In his new film Yasukuni Chinese director Li Ying locates the physical and spiritual embodiment of Japan’s relationship to its own history at the Yasukuni War Shrine in Tokyo, where the souls of the 2.46 million soldiers who died fighting for their country are said to dwell. The Shinto monument has garnered controversy since the end of World War II for enshrining convicted war criminals and listing Taiwanese and Korean men conscripted into service against their will as among the honored dead; furthermore its auxiliary museum frames Japan’s role in WWII as defensively justified, serving as a reminder of the country’s resilient militarism and jingoism. National pride dies hard: last spring current prime minister Taro Aso came under fire from Japan’s left and the international community for praying at the shrine.

Yasukuni, which focuses on similar tensions surrounding former Prime Minister Junichiro Koizumi’s visit a few years ago, has already met with intense resistance in Japan from a right-wing contingent that initially prevented it from screening at theaters after sending a torrent of death threats. By courting danger and sparking dialogue Yasukuni might be labeled de facto essential viewing—the kind of film to be commended for its taboo-busting courage—even though the content itself is a mixed bag.

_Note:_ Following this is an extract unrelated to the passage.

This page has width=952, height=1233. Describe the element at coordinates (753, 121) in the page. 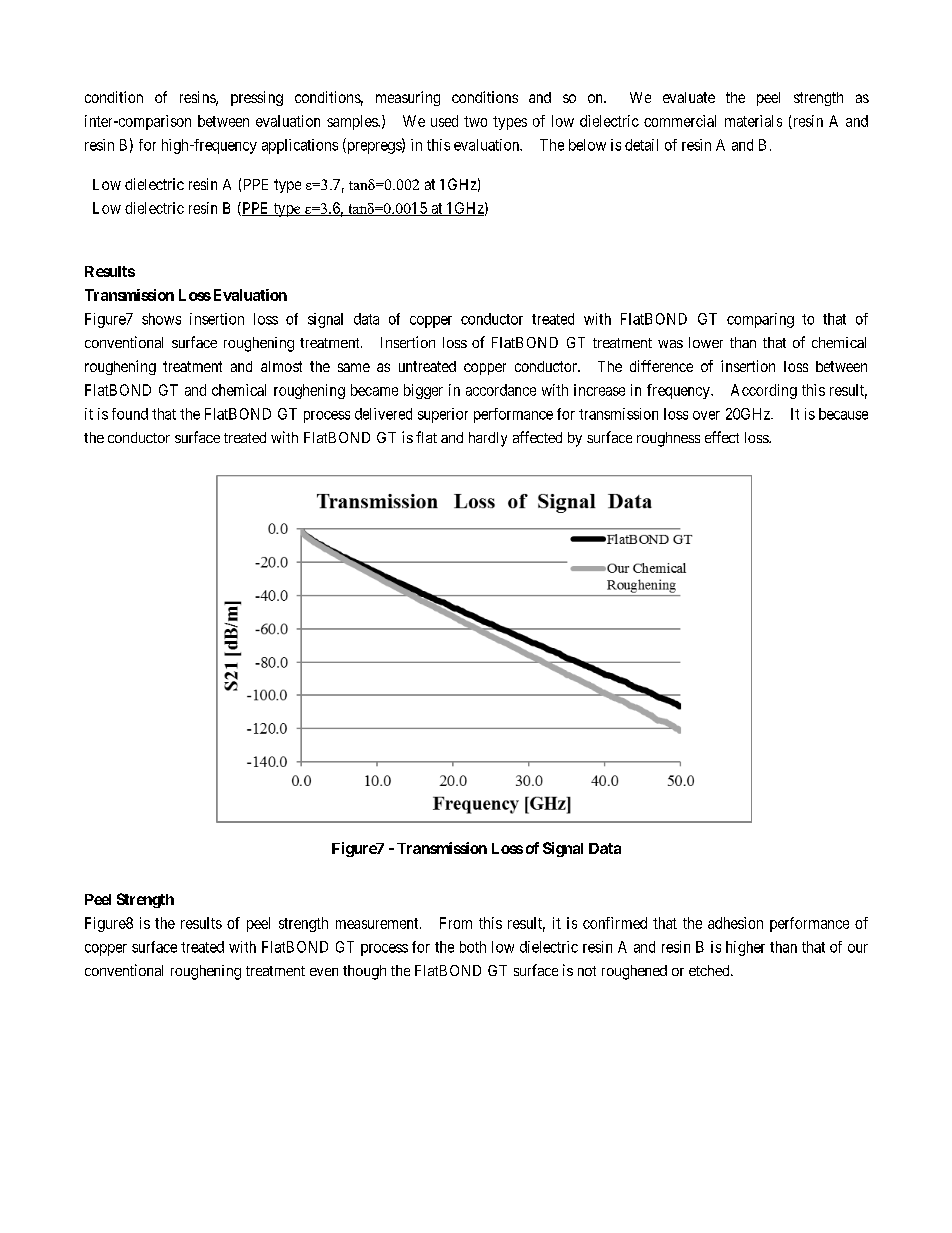

I see `materials` at that location.
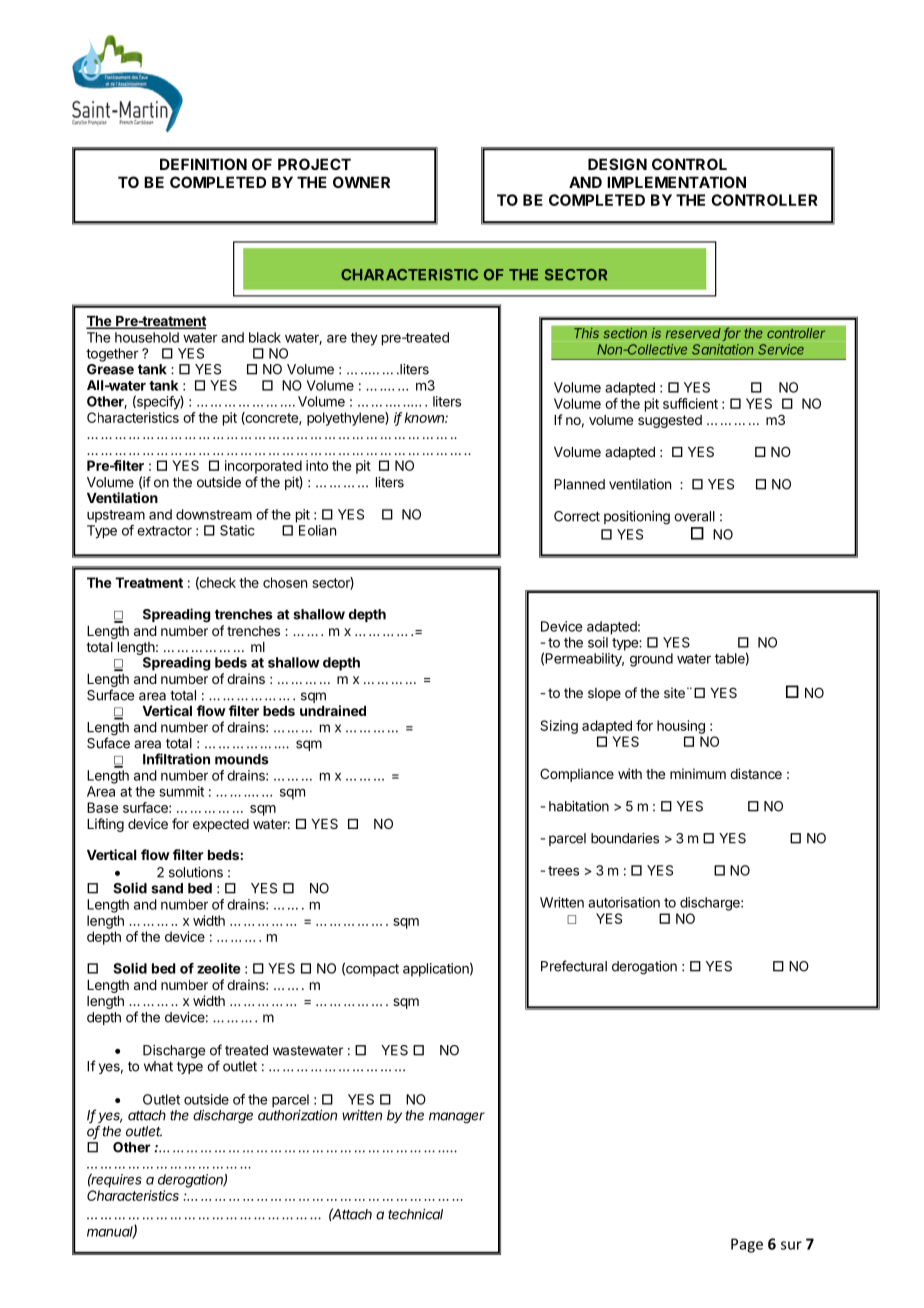 This document has height=1308, width=924. What do you see at coordinates (415, 1214) in the document?
I see `technical` at bounding box center [415, 1214].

This is because Yasakuni lives and dies by Ying’s penchant for vérité-style in-the-moment drama, which yields material both scintillating and dull.

Using only a few intertitles and interviews to put the Shrine’s notoriety into context, Ying constructs the majority of his film from long takes recorded on a video camera, the highlights coming from skirmishes that take place at Yasukuni: an American man brandishing a pro-Koizumi sign receiving encouragement for championing traditional values as well as flack for disrespectfully waving Old Glory as part of his show of support; a party led by the secretary general of the Jodo Shinshu Families Association demanding Shinto priests erase particular names from the Shrine; and the beating of a protester by hard right zealots as heads of state sing the national anthem at a WWII commemoration.

Such raw scenes perfectly attest to the emotions inspired by Yasukuni and all it represents—patriotic sacrifice, imperial conquest, stubborn disavowal—but much of Ying’s film could have been left on the cutting room floor. While footage of 90-year-old Naoji Kariya, the last living swordsmith to have forged blades on the Yasukuni grounds, making a beautiful engraved weapon is fascinating, his interview segment flounders when most of Ying’s questions about wartime memories are met with terse evasions. Naoji’s reticence to talk of the past speaks volumes, of course, but Ying lingers far too long on the tight-lipped older man, letting minutes go by with little to show for it. Perhaps Naoji was kept in the two-hour film out of respect for his work and its metaphorical importance—a ceremonial object in the Shinto religion, a single sword worshipped at Yasukuni possesses the spirits of all the warriors who died for Japan; swords were also given to WWII soldiers who then used them for beheadings. Yet that doesn’t excuse the long-windedness of Yasukuni as a whole, and the film’s indulgences are summed up by a climactic, nearly ten-minute montage of WWII newsreel footage that quickly becomes a tired exercise in mournful lyricism.

Ying’s intermittent poor choices are regretful because Yasukuni could have taken the time to instead delve into a host of questions it never raises. For instance, why is the denial of the truth a mainstream value in Japan? Does it stem from Japanese culture or its national character? Is it overcompensation for the defanging of the Japanese military beginning under U.S. occupation? Or does it come from something else? Yasukuni’s aesthetic immediacy stands out amidst the many contemporary static talking-head documentaries, but a little more analysis might have buttressed its frontline reportage and made it as politically incisive as it is emotionally charged.